[Opening Material to process section]

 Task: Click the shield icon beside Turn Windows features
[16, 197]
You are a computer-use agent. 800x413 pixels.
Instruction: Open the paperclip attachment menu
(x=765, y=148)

[Closing Material to process section]

## Work required
Restate each record above exactly, leaving nothing out.

## Solution for this exercise
 Task: Click the shield icon beside Turn Windows features
[16, 197]
You are a computer-use agent. 800x413 pixels.
Instruction: Open the paperclip attachment menu
(x=765, y=148)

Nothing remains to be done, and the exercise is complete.